§ MATERIAL SHOWN:
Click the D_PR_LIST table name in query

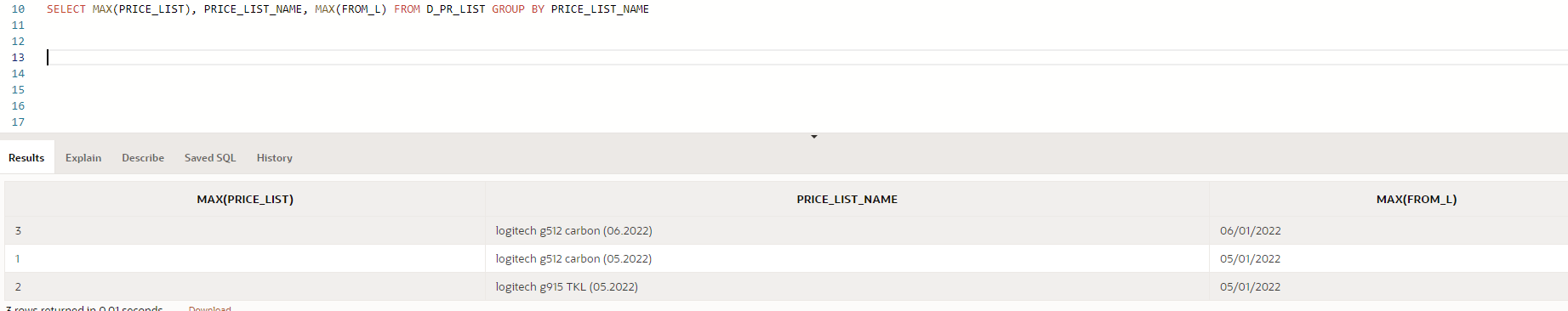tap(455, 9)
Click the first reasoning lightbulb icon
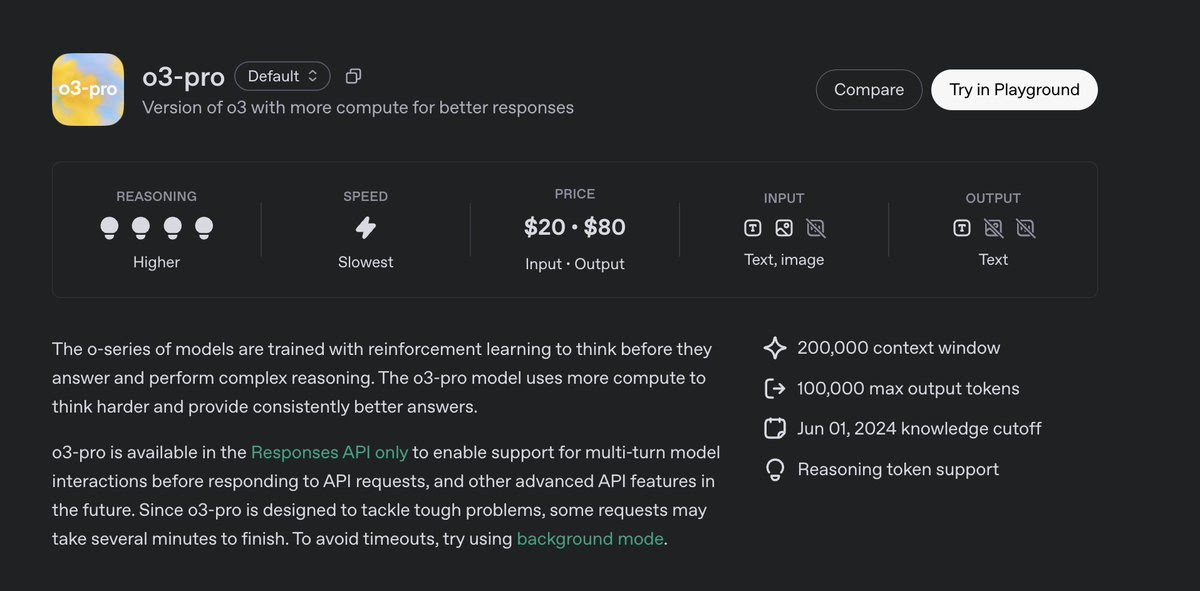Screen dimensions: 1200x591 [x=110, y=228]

--

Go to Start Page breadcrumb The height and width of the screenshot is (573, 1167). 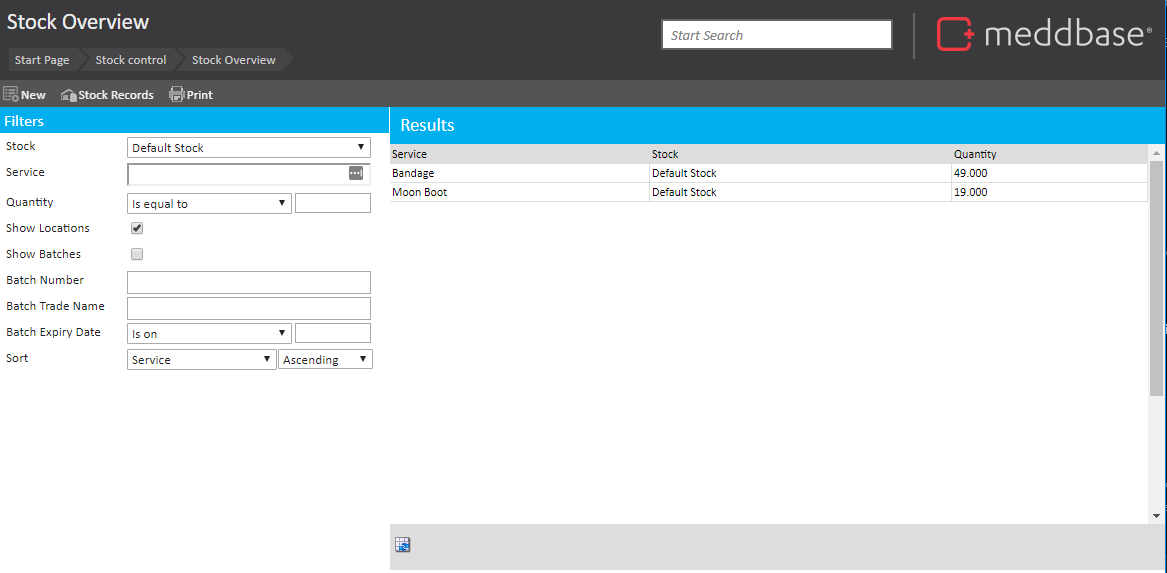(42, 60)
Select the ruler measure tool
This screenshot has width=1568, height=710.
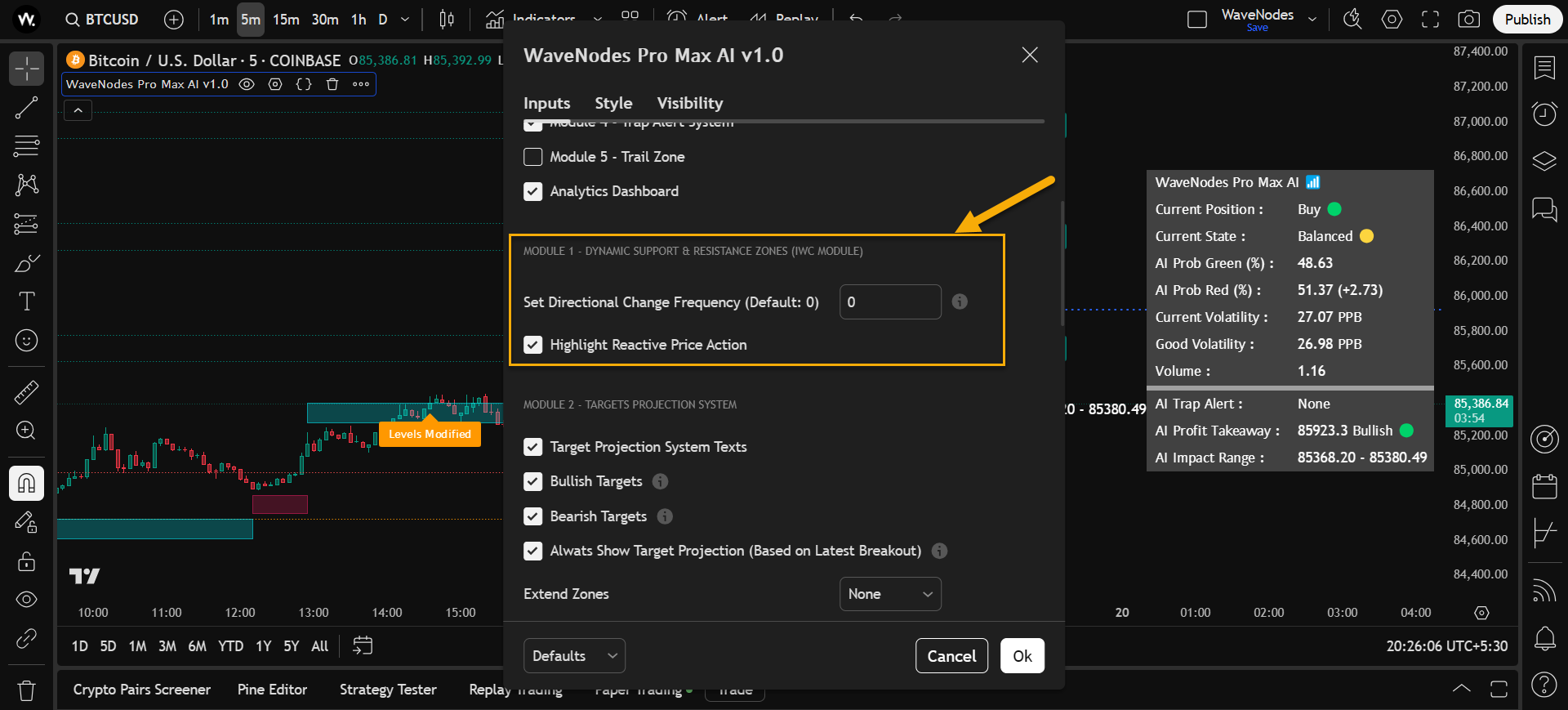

§ WHAT TO PRODUCE: Return the data lines exactly, starting with the line containing "Click the D_PR_LIST table name in query" and going on through the line containing "Screen dimensions: 1200x591 [x=110, y=228]". Omit the pictures.

§ RESULT FOR THIS TASK:
Click the D_PR_LIST table name in query

tap(455, 9)
Click the first reasoning lightbulb icon
Screen dimensions: 1200x591 [x=110, y=228]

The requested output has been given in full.